Systemisation equals scalability.
If you want to grow and scale your business, building robust systems for every aspect of your business is essential to success.
As business leaders we know this. It’s a common message in many business books. What is less common is looking at why systems commonly fail.
In this post we’re going to explore the 6 reasons why systems regularly fail in SME business. If you understand these reasons, it’s much easier to avoid them.
As well as exploring the reasons why systems fail, we’re also going to look at some tactics you can put in place to make sure your systems are successful.
Let’s get stuck in.
Why systems fail reason 1: Pulling out too early
Getting a process systemised takes commitment.
It is like learning anything new.
You get started. Everything is a bit difficult and feel awkward, but you’re encouraged by the small steps of progress you’re making. You’re also excited about the possibilities and this keeps you motivated.
Then you hit the period where everything seems to be more difficult than it should be. You’re learning and refining, but you’re frustrated that you aren’t getting the results you desire. This is the point where lots of people give up.
If you don't give up, things will then start to click into place. The practice you’ve put in pays off and you begin to see the results that you had in mind when you started.
You’ll now need a new level of motivation to continue learning and taking things forward. If you get complacent, you’ll either stagnate or move onto the next adventure. To really master your new skill, you’ll need to dedicate time and effort to continue your journey.
Avoid pulling out early by expecting frustration and complacency
Understand that with every new system, you or your team are highly likely to hit the frustration period and risk giving up.
Even when you’ve successfully navigated the initial frustration period, remember that you need to continually keep on top of complacency kicking in.
Map these out when you are planning your new system. Understand how you will identify the signs and manage the system through, so that you don’t caught in the trap of pulling out too early.
We see this issue crop up time and time again, it’s often hidden behind something else. Lack of time, lack of money or lack of results. See it for what it really is and you’ll be able to break through to keep on top of your systems
Why systems fail reason 2: Getting distracted
Probably the most common reason that systemisation efforts fail in SMEs is getting distracted.
There’s always a growing to-do list of urgent and important things that need to get done. From can’t miss opportunities, to getting a customer delivery out of the door. Some of these have to be done, others could be skipped or done later, with little to no negative impact on your business.

# [Information provided]
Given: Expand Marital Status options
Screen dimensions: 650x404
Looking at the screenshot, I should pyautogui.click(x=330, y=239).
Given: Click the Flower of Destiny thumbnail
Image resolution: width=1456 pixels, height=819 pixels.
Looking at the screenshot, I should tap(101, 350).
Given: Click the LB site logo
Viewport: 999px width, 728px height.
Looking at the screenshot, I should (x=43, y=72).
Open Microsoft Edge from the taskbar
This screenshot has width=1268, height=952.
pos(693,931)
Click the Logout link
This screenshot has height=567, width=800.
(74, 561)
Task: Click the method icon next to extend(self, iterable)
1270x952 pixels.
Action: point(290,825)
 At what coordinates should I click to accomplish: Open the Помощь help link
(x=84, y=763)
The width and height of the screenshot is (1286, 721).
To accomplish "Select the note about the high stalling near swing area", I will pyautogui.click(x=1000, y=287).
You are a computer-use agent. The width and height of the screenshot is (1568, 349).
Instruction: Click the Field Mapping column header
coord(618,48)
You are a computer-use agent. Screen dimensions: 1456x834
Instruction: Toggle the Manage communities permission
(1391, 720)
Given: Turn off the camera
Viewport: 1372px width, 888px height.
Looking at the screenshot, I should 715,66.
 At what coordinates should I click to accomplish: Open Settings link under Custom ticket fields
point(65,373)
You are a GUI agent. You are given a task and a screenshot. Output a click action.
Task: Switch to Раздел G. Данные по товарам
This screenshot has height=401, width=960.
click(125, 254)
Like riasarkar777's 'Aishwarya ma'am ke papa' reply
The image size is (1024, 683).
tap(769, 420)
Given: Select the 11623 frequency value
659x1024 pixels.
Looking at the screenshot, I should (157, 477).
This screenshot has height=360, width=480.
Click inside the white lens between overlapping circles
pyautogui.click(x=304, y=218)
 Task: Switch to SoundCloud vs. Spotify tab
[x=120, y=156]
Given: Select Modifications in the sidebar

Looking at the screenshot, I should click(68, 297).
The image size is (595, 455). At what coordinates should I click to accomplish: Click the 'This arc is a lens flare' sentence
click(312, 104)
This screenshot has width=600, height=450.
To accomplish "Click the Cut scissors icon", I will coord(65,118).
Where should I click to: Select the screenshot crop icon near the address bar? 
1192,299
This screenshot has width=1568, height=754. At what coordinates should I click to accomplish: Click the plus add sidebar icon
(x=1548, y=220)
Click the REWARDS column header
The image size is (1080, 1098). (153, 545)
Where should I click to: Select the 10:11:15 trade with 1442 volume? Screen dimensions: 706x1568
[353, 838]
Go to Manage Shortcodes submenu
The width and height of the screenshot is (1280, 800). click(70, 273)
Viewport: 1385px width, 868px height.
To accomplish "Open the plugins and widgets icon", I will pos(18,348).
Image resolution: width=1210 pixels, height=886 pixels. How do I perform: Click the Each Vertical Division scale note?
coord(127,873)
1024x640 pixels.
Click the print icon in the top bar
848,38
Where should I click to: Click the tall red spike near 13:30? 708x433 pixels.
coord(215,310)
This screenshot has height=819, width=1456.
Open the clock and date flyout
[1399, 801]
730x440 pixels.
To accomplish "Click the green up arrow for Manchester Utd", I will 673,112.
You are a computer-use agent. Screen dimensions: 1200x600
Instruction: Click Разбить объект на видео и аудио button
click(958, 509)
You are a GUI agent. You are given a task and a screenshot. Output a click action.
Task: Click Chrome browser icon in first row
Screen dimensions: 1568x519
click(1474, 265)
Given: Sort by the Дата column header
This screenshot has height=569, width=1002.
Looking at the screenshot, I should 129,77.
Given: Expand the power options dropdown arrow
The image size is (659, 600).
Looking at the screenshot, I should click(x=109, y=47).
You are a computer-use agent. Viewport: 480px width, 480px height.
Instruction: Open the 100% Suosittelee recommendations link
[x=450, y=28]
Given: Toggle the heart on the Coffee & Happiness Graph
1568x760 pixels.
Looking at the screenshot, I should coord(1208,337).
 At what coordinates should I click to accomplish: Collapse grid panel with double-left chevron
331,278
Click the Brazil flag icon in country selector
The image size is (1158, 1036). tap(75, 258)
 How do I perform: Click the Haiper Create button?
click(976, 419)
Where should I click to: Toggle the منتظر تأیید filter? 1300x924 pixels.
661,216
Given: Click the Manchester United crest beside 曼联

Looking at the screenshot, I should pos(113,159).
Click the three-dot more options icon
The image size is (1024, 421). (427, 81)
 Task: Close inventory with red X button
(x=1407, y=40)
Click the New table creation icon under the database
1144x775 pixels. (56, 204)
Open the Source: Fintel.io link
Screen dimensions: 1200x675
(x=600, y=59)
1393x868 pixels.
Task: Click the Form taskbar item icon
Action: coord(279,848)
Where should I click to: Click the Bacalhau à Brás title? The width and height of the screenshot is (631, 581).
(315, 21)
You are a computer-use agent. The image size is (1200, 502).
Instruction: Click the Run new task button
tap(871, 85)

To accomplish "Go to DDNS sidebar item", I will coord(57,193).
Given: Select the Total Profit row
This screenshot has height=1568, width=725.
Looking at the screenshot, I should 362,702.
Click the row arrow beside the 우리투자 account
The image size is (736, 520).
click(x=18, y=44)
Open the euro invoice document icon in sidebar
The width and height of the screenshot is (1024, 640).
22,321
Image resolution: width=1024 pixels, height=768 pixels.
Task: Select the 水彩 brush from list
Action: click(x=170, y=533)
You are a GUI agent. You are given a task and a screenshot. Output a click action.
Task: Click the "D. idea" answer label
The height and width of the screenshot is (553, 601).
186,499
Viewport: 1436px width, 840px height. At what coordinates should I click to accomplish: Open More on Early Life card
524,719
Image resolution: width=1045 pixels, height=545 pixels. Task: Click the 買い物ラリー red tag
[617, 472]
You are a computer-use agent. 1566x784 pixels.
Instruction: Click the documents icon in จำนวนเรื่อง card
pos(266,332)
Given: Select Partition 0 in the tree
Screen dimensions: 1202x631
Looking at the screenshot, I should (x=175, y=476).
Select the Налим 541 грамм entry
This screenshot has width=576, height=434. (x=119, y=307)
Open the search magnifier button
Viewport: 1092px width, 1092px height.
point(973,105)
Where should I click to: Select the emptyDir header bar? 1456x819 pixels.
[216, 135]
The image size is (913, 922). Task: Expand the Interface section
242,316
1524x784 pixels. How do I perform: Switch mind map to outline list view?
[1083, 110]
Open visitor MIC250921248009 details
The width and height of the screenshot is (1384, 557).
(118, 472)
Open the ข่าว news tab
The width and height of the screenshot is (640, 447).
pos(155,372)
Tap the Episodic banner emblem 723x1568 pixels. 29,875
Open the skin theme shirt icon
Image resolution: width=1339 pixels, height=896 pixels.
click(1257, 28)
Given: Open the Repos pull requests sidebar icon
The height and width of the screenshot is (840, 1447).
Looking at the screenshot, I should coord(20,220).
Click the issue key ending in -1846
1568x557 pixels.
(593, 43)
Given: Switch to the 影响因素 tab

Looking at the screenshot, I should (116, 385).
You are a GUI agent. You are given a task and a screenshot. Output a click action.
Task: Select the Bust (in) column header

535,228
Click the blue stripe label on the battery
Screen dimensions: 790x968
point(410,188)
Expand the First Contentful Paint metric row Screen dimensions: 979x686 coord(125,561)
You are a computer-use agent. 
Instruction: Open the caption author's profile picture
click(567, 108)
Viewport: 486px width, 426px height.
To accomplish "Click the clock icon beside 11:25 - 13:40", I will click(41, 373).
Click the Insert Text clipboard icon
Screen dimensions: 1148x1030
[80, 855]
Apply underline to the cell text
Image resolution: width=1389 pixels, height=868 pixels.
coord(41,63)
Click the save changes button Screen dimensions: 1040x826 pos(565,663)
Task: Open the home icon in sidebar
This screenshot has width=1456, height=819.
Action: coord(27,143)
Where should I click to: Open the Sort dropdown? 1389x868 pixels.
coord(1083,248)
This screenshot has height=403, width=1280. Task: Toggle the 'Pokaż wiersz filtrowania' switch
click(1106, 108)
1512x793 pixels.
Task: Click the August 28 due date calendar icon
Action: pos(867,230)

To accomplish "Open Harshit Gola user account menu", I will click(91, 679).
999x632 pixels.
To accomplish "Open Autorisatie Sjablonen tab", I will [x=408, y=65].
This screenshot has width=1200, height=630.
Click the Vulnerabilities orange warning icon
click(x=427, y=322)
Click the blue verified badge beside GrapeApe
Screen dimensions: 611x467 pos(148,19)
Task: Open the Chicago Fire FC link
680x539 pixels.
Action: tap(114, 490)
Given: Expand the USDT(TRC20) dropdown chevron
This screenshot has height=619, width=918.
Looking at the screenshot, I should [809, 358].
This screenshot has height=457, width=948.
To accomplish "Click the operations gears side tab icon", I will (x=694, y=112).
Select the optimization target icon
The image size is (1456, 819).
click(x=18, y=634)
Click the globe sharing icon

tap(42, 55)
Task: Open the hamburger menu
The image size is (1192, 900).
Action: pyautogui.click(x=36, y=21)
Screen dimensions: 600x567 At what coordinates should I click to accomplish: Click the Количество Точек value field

# [Written request]
Write out the part of the post on why business systems fail that runs from "As well as exploring" up to and including "keeps you motivated.".

# [Exercise result]
As well as exploring the reasons why systems fail, we’re also going to look at some tactics you can put in place to make sure your systems are successful.
Let’s get stuck in.
Why systems fail reason 1: Pulling out too early
Getting a process systemised takes commitment.
It is like learning anything new.
You get started. Everything is a bit difficult and feel awkward, but you’re encouraged by the small steps of progress you’re making. You’re also excited about the possibilities and this keeps you motivated.